== EXERCISE ==
Copy the rows below with "bug report icon" changed to "issue tracker icon", leaving everything else in them unchanged.

== SUPPLIED RECORDS ==

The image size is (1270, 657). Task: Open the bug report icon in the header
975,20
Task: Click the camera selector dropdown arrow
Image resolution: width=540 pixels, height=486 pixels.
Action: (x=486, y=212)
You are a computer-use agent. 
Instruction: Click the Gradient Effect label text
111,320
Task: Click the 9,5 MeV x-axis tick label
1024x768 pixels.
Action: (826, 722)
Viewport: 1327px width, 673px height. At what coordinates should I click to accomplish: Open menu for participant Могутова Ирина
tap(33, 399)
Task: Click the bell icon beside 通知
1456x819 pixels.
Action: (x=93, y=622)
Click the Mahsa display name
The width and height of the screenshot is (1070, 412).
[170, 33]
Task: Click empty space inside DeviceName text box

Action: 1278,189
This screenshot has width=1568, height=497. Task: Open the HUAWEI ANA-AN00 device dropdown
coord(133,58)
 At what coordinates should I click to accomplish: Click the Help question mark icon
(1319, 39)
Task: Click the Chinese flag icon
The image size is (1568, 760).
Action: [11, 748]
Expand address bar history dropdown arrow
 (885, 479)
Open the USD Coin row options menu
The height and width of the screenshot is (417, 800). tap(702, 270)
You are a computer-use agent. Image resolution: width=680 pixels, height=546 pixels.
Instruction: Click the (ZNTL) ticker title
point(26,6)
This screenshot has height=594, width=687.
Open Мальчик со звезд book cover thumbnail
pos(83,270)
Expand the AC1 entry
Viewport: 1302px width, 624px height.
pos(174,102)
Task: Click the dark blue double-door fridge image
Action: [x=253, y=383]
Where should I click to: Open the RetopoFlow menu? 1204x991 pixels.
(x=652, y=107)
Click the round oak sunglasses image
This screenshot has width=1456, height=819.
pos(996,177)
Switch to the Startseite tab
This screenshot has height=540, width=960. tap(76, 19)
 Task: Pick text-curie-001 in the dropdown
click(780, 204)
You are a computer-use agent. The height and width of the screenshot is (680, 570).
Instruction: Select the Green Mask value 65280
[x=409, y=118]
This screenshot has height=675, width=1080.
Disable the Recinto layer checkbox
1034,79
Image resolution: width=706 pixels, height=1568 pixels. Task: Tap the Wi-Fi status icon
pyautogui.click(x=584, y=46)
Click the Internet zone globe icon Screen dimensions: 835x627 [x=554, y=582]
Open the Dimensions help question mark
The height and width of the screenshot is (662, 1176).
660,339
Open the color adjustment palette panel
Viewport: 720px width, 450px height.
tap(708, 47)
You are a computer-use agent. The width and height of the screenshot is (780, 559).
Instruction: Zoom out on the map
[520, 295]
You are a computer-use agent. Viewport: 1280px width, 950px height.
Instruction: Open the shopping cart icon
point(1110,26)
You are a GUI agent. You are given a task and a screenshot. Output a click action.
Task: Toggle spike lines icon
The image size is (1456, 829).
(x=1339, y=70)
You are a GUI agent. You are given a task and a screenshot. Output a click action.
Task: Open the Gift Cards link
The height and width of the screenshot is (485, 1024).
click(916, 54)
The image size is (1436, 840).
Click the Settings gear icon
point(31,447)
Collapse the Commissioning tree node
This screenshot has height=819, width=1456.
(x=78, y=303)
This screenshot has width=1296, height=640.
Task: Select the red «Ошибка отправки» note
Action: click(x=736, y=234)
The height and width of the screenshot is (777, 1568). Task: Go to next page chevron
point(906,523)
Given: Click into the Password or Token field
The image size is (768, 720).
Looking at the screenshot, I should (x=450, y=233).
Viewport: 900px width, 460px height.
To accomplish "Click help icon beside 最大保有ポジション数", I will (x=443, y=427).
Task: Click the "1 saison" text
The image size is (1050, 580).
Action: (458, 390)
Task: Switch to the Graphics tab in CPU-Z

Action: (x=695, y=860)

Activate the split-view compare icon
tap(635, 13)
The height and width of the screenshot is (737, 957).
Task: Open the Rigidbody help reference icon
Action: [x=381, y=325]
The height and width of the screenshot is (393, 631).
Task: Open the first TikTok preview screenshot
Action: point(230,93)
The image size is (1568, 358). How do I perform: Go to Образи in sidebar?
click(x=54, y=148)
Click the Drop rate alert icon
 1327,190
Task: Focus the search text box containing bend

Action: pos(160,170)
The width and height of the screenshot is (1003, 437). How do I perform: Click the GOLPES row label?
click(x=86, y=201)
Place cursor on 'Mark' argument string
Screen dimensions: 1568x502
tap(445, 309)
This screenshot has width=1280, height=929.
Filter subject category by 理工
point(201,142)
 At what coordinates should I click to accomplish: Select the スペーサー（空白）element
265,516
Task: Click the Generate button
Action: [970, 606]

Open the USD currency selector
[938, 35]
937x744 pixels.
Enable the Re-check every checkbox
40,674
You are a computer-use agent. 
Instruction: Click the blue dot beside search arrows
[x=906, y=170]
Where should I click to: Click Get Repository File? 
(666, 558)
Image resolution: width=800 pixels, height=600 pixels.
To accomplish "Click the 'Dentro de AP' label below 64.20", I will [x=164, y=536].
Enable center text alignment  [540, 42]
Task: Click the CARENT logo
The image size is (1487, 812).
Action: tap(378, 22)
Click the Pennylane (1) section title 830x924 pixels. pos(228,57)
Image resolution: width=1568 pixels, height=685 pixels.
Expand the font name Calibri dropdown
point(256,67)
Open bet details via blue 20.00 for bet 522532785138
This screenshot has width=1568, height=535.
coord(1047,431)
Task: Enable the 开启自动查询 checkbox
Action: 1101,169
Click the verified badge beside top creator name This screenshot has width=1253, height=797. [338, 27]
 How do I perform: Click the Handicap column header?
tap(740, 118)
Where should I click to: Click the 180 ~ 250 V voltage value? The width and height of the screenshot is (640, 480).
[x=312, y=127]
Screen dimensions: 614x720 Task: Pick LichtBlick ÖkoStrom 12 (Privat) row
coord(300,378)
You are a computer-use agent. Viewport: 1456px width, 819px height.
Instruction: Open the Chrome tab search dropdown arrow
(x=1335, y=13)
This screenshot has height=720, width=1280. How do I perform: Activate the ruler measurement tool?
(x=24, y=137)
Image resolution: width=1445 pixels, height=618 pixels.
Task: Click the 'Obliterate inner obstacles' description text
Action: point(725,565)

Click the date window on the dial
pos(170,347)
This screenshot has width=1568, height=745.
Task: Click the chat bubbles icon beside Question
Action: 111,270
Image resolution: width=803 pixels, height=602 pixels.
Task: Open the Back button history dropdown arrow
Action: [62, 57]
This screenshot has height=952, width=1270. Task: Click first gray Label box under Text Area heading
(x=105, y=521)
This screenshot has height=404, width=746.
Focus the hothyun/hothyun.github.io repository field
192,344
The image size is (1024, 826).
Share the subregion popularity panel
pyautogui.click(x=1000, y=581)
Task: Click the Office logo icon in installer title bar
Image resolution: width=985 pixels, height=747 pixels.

== COMPLETED EXERCISE ==
The image size is (1270, 657). Task: Open the issue tracker icon in the header
975,20
Task: Click the camera selector dropdown arrow
Image resolution: width=540 pixels, height=486 pixels.
Action: (x=486, y=212)
You are a computer-use agent. 
Instruction: Click the Gradient Effect label text
111,320
Task: Click the 9,5 MeV x-axis tick label
1024x768 pixels.
Action: (826, 722)
Viewport: 1327px width, 673px height. At what coordinates should I click to accomplish: Open menu for participant Могутова Ирина
tap(33, 399)
Task: Click the bell icon beside 通知
1456x819 pixels.
Action: (x=93, y=622)
Click the Mahsa display name
The width and height of the screenshot is (1070, 412).
[170, 33]
Task: Click empty space inside DeviceName text box

Action: 1278,189
This screenshot has width=1568, height=497. Task: Open the HUAWEI ANA-AN00 device dropdown
coord(133,58)
 At what coordinates should I click to accomplish: Click the Help question mark icon
(1319, 39)
Task: Click the Chinese flag icon
The image size is (1568, 760).
Action: [11, 748]
Expand address bar history dropdown arrow
 (885, 479)
Open the USD Coin row options menu
The height and width of the screenshot is (417, 800). tap(702, 270)
You are a computer-use agent. Image resolution: width=680 pixels, height=546 pixels.
Instruction: Click the (ZNTL) ticker title
point(26,6)
This screenshot has height=594, width=687.
Open Мальчик со звезд book cover thumbnail
pos(83,270)
Expand the AC1 entry
Viewport: 1302px width, 624px height.
pos(174,102)
Task: Click the dark blue double-door fridge image
Action: [x=253, y=383]
Where should I click to: Open the RetopoFlow menu? 1204x991 pixels.
(x=652, y=107)
Click the round oak sunglasses image
This screenshot has width=1456, height=819.
pos(996,177)
Switch to the Startseite tab
This screenshot has height=540, width=960. tap(76, 19)
 Task: Pick text-curie-001 in the dropdown
click(780, 204)
You are a computer-use agent. The height and width of the screenshot is (680, 570).
Instruction: Select the Green Mask value 65280
[x=409, y=118]
This screenshot has height=675, width=1080.
Disable the Recinto layer checkbox
1034,79
Image resolution: width=706 pixels, height=1568 pixels. Task: Tap the Wi-Fi status icon
pyautogui.click(x=584, y=46)
Click the Internet zone globe icon Screen dimensions: 835x627 [x=554, y=582]
Open the Dimensions help question mark
The height and width of the screenshot is (662, 1176).
660,339
Open the color adjustment palette panel
Viewport: 720px width, 450px height.
tap(708, 47)
You are a computer-use agent. The width and height of the screenshot is (780, 559).
Instruction: Zoom out on the map
[520, 295]
You are a computer-use agent. Viewport: 1280px width, 950px height.
Instruction: Open the shopping cart icon
point(1110,26)
You are a GUI agent. You are given a task and a screenshot. Output a click action.
Task: Toggle spike lines icon
The image size is (1456, 829).
(x=1339, y=70)
You are a GUI agent. You are given a task and a screenshot. Output a click action.
Task: Open the Gift Cards link
The height and width of the screenshot is (485, 1024).
click(916, 54)
The image size is (1436, 840).
Click the Settings gear icon
point(31,447)
Collapse the Commissioning tree node
This screenshot has height=819, width=1456.
(x=78, y=303)
This screenshot has width=1296, height=640.
Task: Select the red «Ошибка отправки» note
Action: click(x=736, y=234)
The height and width of the screenshot is (777, 1568). Task: Go to next page chevron
point(906,523)
Given: Click into the Password or Token field
The image size is (768, 720).
Looking at the screenshot, I should (x=450, y=233).
Viewport: 900px width, 460px height.
To accomplish "Click help icon beside 最大保有ポジション数", I will (x=443, y=427).
Task: Click the "1 saison" text
The image size is (1050, 580).
Action: (458, 390)
Task: Switch to the Graphics tab in CPU-Z

Action: (x=695, y=860)

Activate the split-view compare icon
tap(635, 13)
The height and width of the screenshot is (737, 957).
Task: Open the Rigidbody help reference icon
Action: [x=381, y=325]
The height and width of the screenshot is (393, 631).
Task: Open the first TikTok preview screenshot
Action: point(230,93)
The image size is (1568, 358). How do I perform: Go to Образи in sidebar?
click(x=54, y=148)
Click the Drop rate alert icon
 1327,190
Task: Focus the search text box containing bend

Action: pos(160,170)
The width and height of the screenshot is (1003, 437). How do I perform: Click the GOLPES row label?
click(x=86, y=201)
Place cursor on 'Mark' argument string
Screen dimensions: 1568x502
tap(445, 309)
This screenshot has width=1280, height=929.
Filter subject category by 理工
point(201,142)
 At what coordinates should I click to accomplish: Select the スペーサー（空白）element
265,516
Task: Click the Generate button
Action: [970, 606]

Open the USD currency selector
[938, 35]
937x744 pixels.
Enable the Re-check every checkbox
40,674
You are a computer-use agent. 
Instruction: Click the blue dot beside search arrows
[x=906, y=170]
Where should I click to: Click Get Repository File? 
(666, 558)
Image resolution: width=800 pixels, height=600 pixels.
To accomplish "Click the 'Dentro de AP' label below 64.20", I will [x=164, y=536].
Enable center text alignment  [540, 42]
Task: Click the CARENT logo
The image size is (1487, 812).
Action: tap(378, 22)
Click the Pennylane (1) section title 830x924 pixels. pos(228,57)
Image resolution: width=1568 pixels, height=685 pixels.
Expand the font name Calibri dropdown
point(256,67)
Open bet details via blue 20.00 for bet 522532785138
This screenshot has width=1568, height=535.
coord(1047,431)
Task: Enable the 开启自动查询 checkbox
Action: 1101,169
Click the verified badge beside top creator name This screenshot has width=1253, height=797. [338, 27]
 How do I perform: Click the Handicap column header?
tap(740, 118)
Where should I click to: Click the 180 ~ 250 V voltage value? The width and height of the screenshot is (640, 480).
[x=312, y=127]
Screen dimensions: 614x720 Task: Pick LichtBlick ÖkoStrom 12 (Privat) row
coord(300,378)
You are a computer-use agent. Viewport: 1456px width, 819px height.
Instruction: Open the Chrome tab search dropdown arrow
(x=1335, y=13)
This screenshot has height=720, width=1280. How do I perform: Activate the ruler measurement tool?
(x=24, y=137)
Image resolution: width=1445 pixels, height=618 pixels.
Task: Click the 'Obliterate inner obstacles' description text
Action: point(725,565)

Click the date window on the dial
pos(170,347)
This screenshot has width=1568, height=745.
Task: Click the chat bubbles icon beside Question
Action: 111,270
Image resolution: width=803 pixels, height=602 pixels.
Task: Open the Back button history dropdown arrow
Action: [62, 57]
This screenshot has height=952, width=1270. Task: Click first gray Label box under Text Area heading
(x=105, y=521)
This screenshot has height=404, width=746.
Focus the hothyun/hothyun.github.io repository field
192,344
The image size is (1024, 826).
Share the subregion popularity panel
pyautogui.click(x=1000, y=581)
Task: Click the Office logo icon in installer title bar
Image resolution: width=985 pixels, height=747 pixels.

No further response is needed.